Figure 5. TTP promotes neutrophil apoptosis in a cell-intrinsic manner.

(A) Apoptosis was analyzed in peritoneal neutrophils elicited using 2 × 10⁸ CFU HK S. pyogenes 16 hours prior to flushing of the peritoneal cavity. Representative flow plots show annexin V and live/dead staining of Ly6G⁺Ly6C⁺ neutrophils. The threshold for annexin V⁺ signal was based on fluorescence minus one (FMO) staining without annexin V. Numbers represent the percentage of cells in the respective quadrants.
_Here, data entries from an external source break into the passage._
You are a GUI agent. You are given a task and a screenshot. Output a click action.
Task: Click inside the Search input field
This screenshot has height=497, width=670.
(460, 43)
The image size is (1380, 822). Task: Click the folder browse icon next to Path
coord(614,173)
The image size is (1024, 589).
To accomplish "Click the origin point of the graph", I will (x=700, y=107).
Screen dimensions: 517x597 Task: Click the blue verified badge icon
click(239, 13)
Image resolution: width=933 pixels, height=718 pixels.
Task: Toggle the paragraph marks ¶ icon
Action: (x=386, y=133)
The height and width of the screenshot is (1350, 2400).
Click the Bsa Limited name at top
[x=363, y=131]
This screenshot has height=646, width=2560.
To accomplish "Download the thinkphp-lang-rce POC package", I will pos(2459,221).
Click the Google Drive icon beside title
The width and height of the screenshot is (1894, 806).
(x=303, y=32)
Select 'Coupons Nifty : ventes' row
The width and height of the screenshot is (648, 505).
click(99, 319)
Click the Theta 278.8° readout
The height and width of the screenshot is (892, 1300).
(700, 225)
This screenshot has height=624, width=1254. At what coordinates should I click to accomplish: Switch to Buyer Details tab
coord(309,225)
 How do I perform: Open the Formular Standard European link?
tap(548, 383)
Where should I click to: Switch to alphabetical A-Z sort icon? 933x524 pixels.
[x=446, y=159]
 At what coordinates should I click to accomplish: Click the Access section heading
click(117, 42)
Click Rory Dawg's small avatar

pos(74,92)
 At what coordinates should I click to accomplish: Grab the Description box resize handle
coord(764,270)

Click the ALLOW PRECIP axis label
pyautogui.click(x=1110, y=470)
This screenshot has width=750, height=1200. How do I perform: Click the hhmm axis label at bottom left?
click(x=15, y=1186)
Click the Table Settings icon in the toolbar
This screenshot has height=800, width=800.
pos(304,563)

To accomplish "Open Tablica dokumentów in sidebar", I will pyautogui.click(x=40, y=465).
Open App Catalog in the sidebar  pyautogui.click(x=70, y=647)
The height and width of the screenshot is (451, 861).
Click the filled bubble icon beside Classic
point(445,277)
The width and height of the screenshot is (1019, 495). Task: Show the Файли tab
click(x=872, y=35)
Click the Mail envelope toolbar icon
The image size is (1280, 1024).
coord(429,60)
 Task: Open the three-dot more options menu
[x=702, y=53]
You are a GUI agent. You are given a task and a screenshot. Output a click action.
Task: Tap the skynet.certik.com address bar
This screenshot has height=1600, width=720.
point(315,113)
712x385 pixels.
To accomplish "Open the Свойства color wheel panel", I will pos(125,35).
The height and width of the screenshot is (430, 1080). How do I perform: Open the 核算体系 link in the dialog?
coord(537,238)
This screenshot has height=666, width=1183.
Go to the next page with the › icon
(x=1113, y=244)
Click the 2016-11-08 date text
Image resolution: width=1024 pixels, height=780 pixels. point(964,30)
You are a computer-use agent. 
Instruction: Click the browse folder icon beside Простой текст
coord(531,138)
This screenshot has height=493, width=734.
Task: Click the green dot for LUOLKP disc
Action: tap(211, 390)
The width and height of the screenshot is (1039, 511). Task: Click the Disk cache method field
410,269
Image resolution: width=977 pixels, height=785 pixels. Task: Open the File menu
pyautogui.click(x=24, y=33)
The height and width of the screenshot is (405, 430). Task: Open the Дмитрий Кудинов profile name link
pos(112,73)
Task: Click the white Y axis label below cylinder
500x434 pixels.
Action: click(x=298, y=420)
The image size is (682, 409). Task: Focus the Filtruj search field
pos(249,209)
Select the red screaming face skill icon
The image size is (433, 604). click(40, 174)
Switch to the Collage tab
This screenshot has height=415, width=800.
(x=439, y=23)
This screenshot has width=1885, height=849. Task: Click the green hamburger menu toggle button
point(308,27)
Dot plot for 3 pooled experiments (n = 13 TTP^fl/fl; n = 17 TTP^ΔM) depicts the percentages of early apoptotic neutrophils (living annexin V⁺). (B) Neutrophils, elicited as in A, were analyzed for mitochondrial superoxide production (n = 9 TTP^fl/fl; n = 8 TTP^ΔM), polarization of mitochondrial membrane (n = 7 TTP^fl/fl; n = 8 TTP^ΔM), and active caspase-3 (n = 8 TTP^fl/fl; n = 8 TTP^ΔM). (C) TTP^fl/fl and TTP^ΔM BMDMs were incubated with pHrodo-stained nonapoptotic or apoptotic TTP^fl/fl and TTP^ΔM neutrophils at a BMDM/neutrophil ratio of 1:2. CytD-pretreated BMDMs served as a control for adherent neutrophils. Bar graph shows the percentage of pHrodo⁺F4/80⁺ BMDMs (n = 3). Error bars indicate the mean ± SD. (D) Casein-elicited neutrophils from TTP^fl/fl and TTP^ΔM mice were differently labeled, mixed at a 1:1 ratio, and injected i.p. into 4 recipient TTP^fl/fl animals, in which peritonitis was induced 3 hours earlier using HK S. pyogenes. Representative flow plots 18 hours after transplantation and dot plots show retrieved transplanted neutrophils and the percentage of annexin V⁺ cells therein. (E) Neutrophil migration through a collagen matrix was followed by live imaging. Box plots show the average speed and displacement length of TTP^fl/fl and TTP^ΔM neutrophils in untreated conditions or in a CXCL1 gradient. Error bars in A, B, and D represent the mean. Statistical analysis was determined by unpaired (A–D) or paired (E) Student’s t test. *P < 0.05, **P < 0.01, and ***P < 0.001.